* PROBLEM STATEMENT: Among the lines of data below, reproduce only those from the one with "You are a computer-use" through the one with "Instruction: Click the", exactly as they stand, both ends included.

* LISTED ENTRIES:
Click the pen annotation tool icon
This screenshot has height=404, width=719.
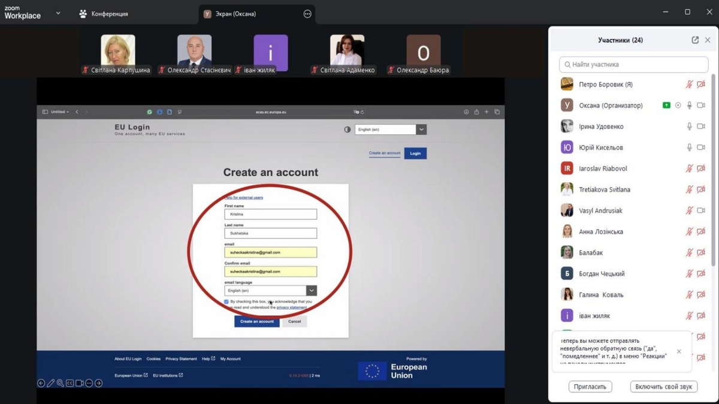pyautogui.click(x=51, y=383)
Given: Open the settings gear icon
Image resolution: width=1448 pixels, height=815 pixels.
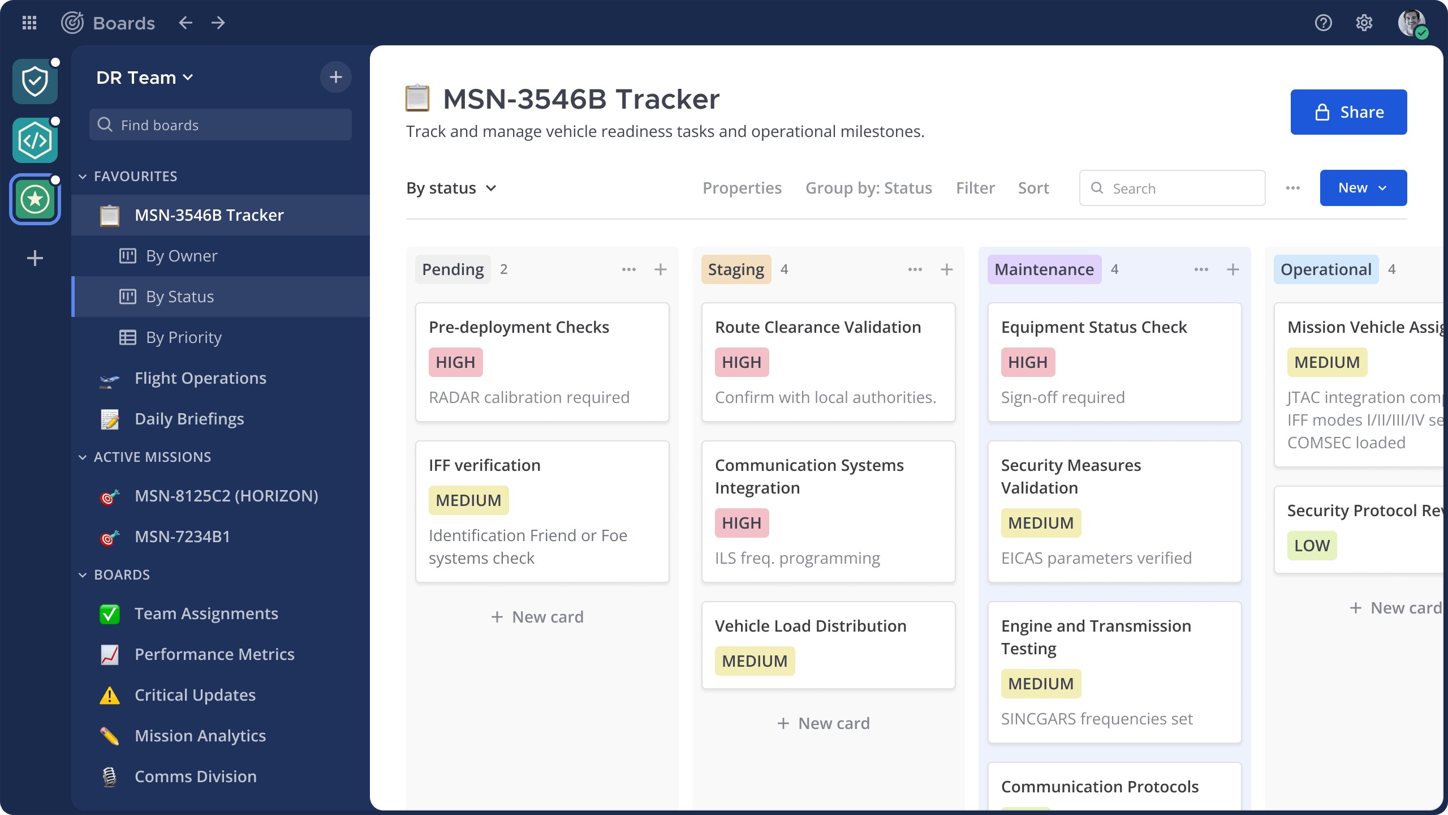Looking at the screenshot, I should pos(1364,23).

---

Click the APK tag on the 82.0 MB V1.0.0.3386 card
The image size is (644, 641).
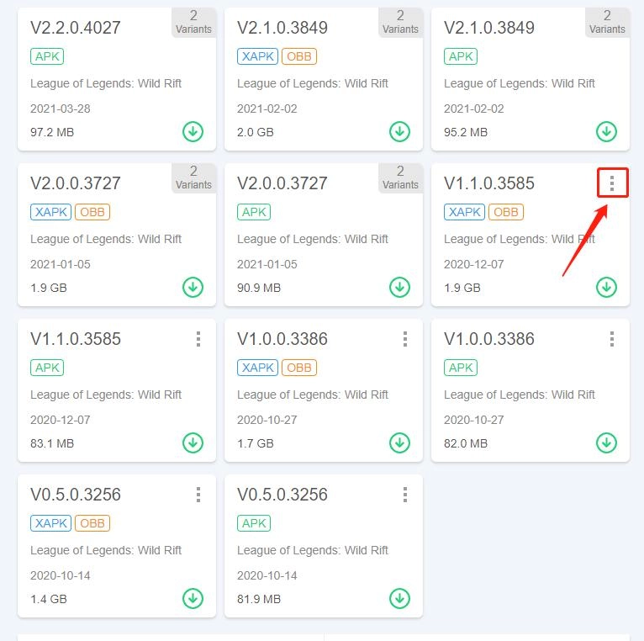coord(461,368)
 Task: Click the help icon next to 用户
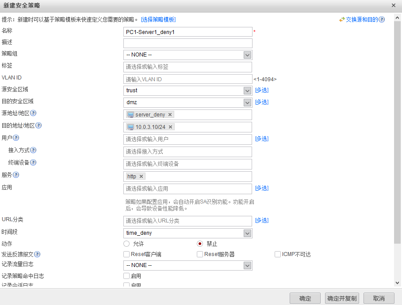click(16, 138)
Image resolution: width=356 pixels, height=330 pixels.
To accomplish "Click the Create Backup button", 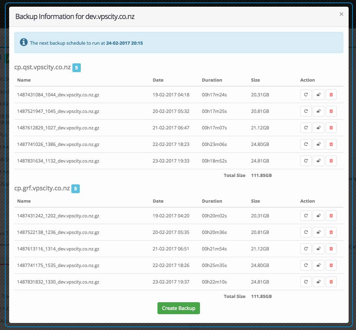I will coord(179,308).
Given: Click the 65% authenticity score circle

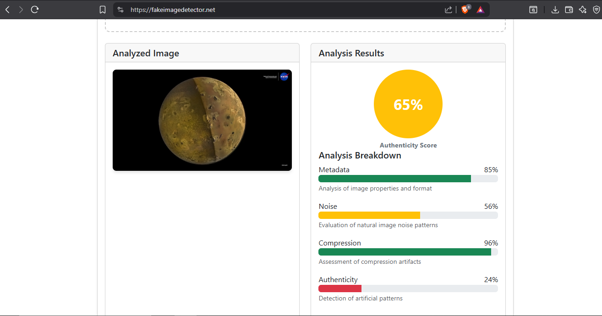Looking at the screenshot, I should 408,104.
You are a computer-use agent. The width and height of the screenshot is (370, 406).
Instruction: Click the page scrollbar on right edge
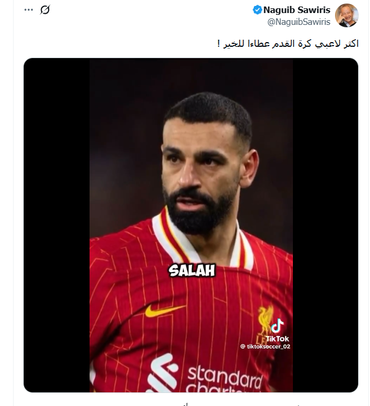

* TASK RESULT:
You are a computer-use agent. The width and height of the screenshot is (370, 406).
Instruction: Click the page scrollbar on right edge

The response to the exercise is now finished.